Goal of the exercise:
Count how many lines of the records below contain the string "This", and reply with that number only.

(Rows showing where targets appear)

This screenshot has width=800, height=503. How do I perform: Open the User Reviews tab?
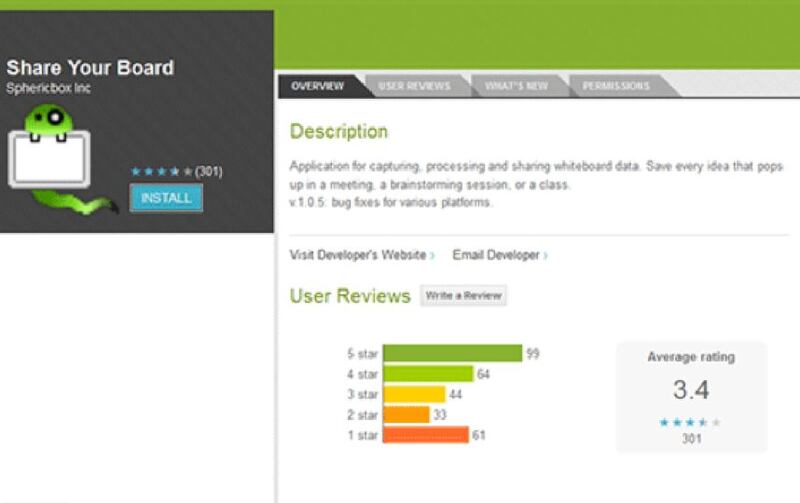pos(414,86)
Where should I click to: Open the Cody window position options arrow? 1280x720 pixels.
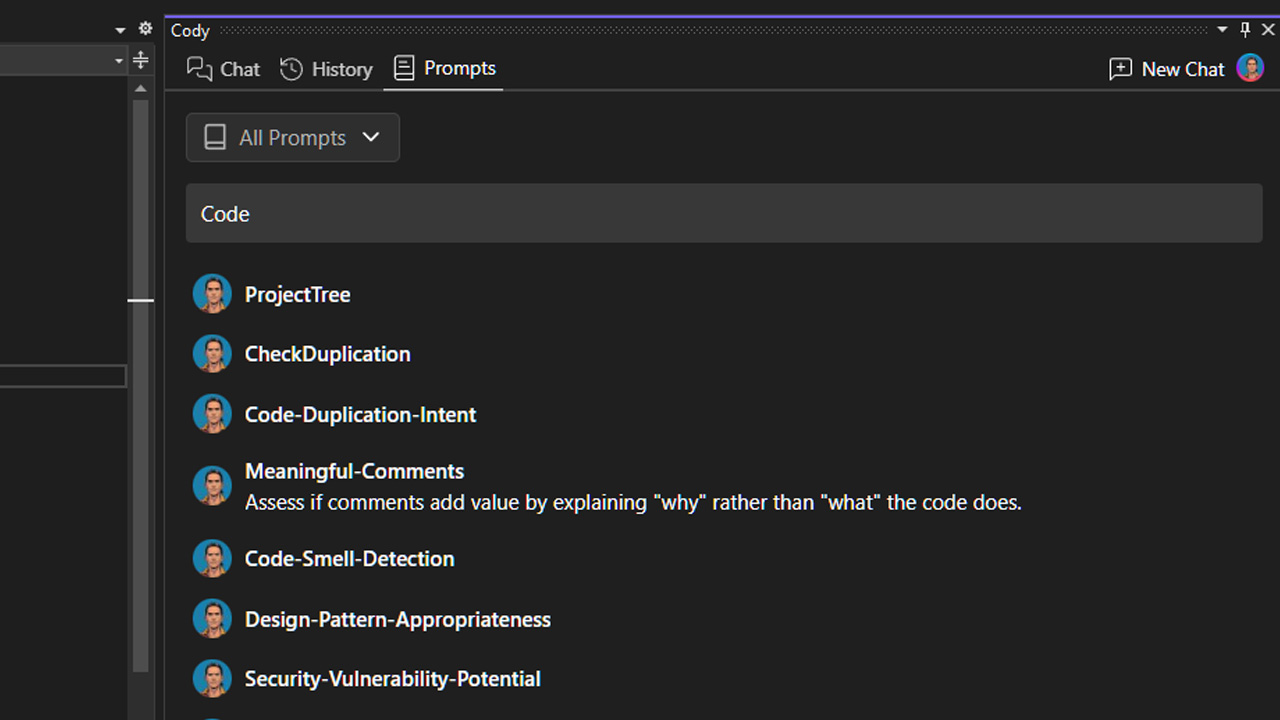tap(1222, 30)

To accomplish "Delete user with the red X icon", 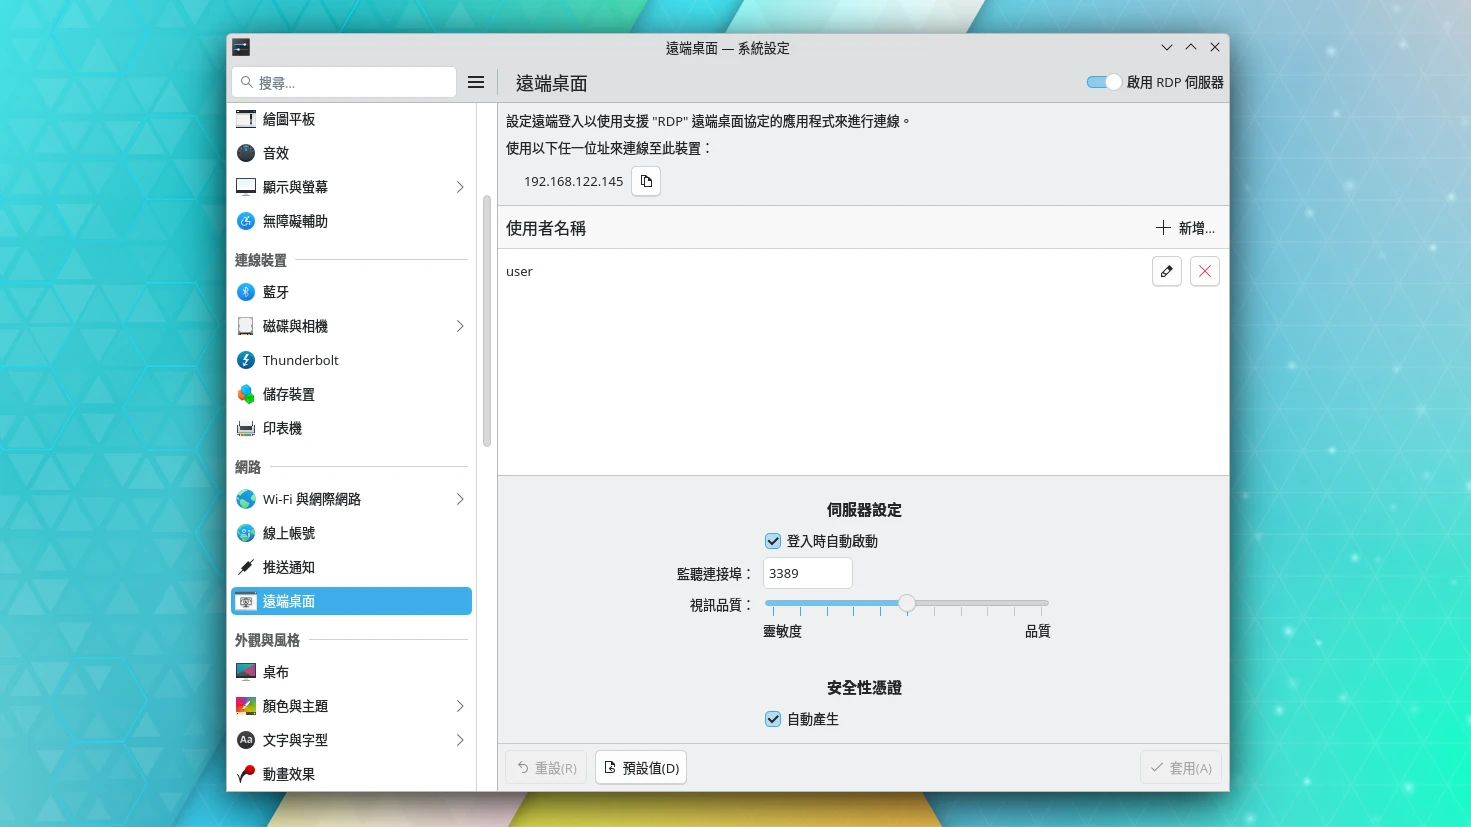I will pos(1204,271).
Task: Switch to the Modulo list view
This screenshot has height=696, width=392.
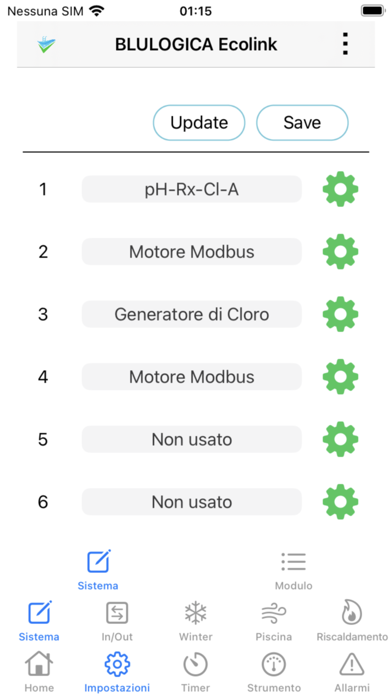Action: click(293, 570)
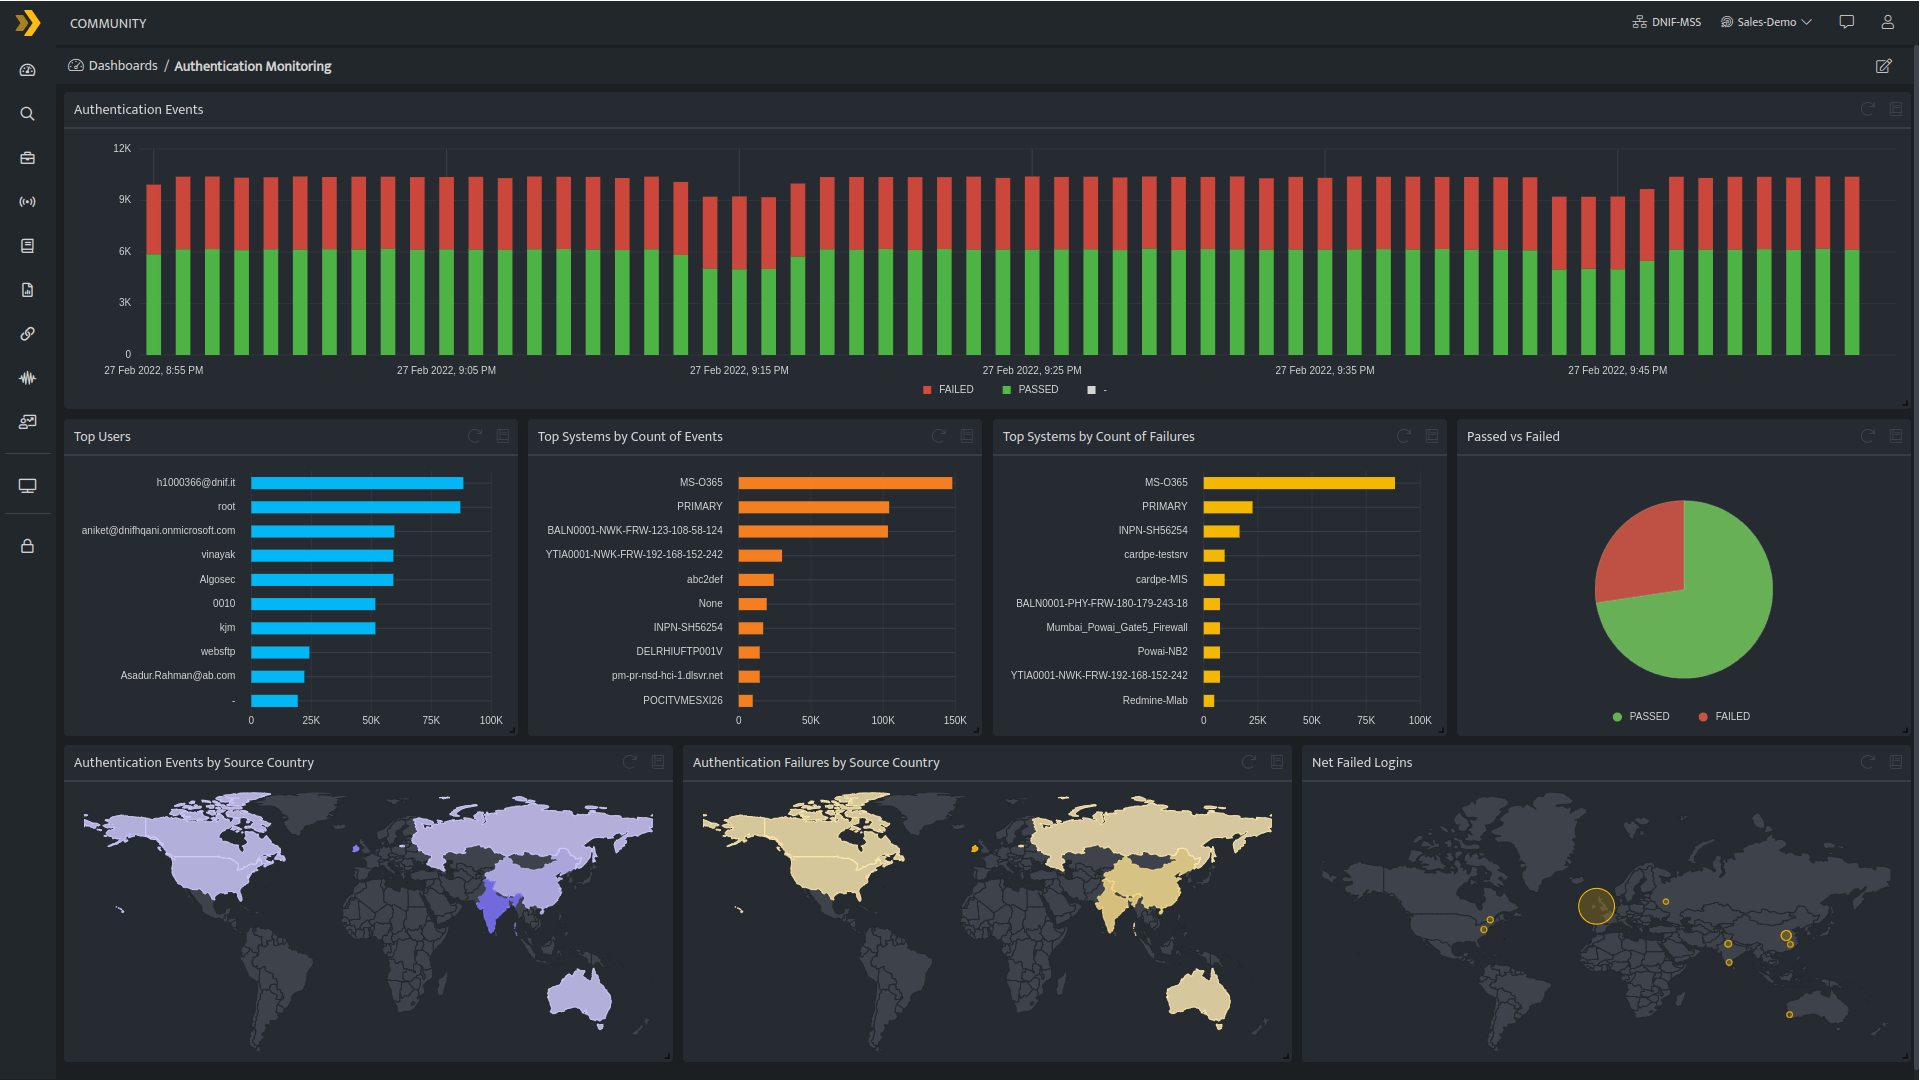Click India on Events by Country map
The width and height of the screenshot is (1920, 1080).
point(494,904)
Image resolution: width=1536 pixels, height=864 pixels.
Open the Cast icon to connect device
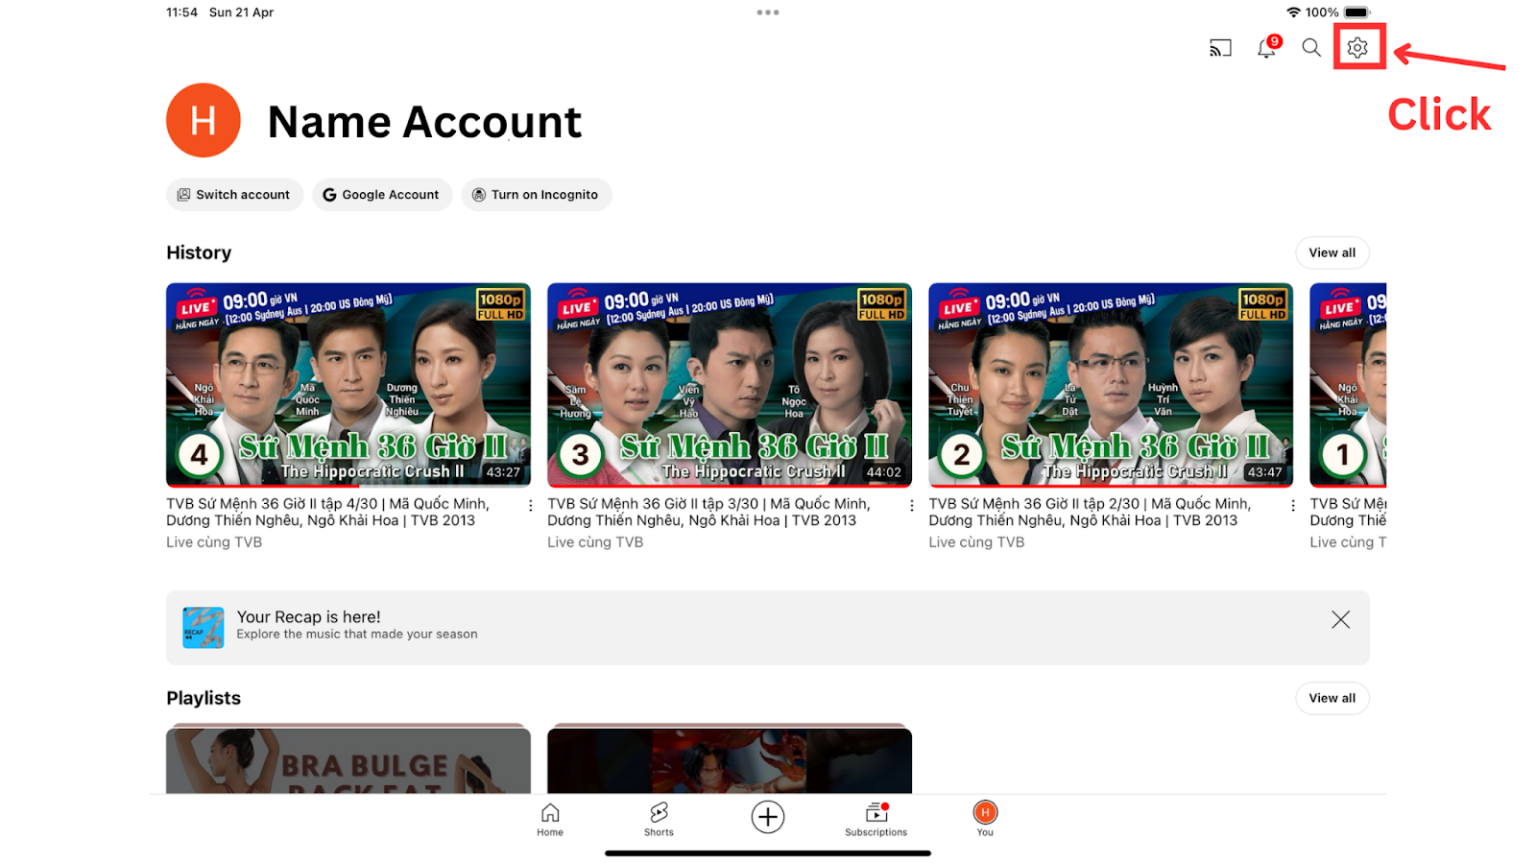1221,47
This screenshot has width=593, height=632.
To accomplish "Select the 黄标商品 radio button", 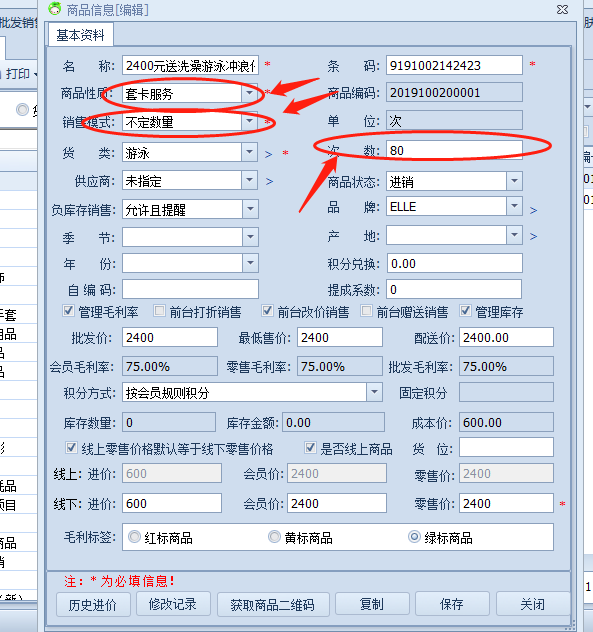I will point(274,537).
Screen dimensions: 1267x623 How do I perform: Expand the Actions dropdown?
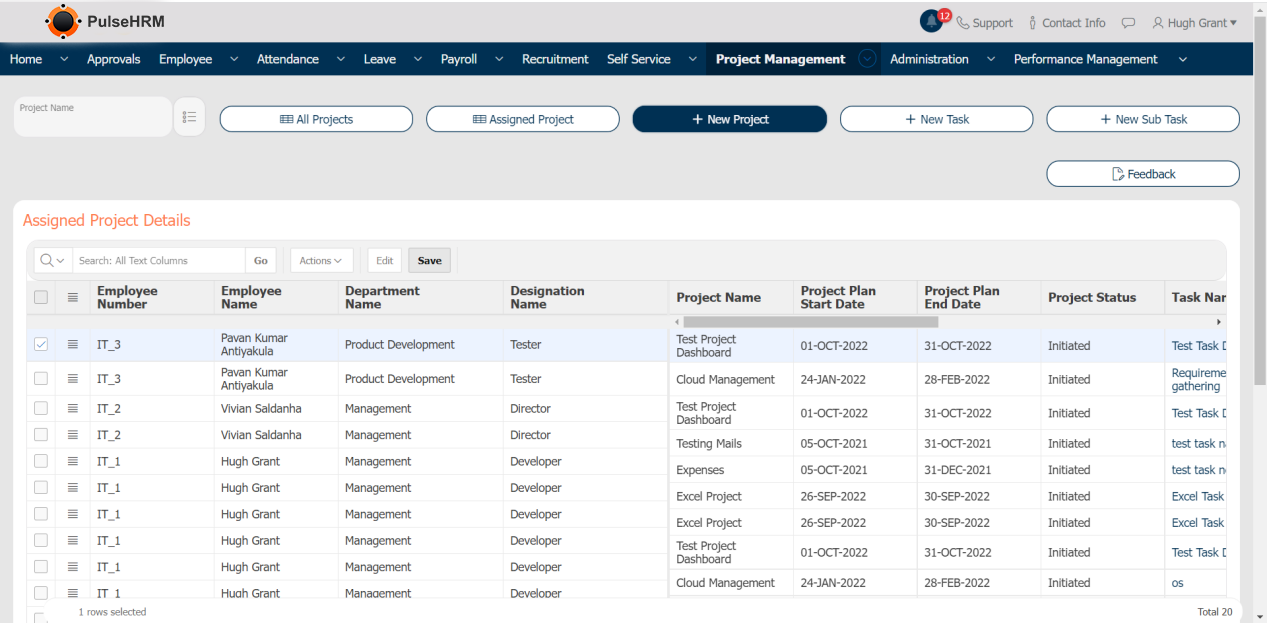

Written solution:
3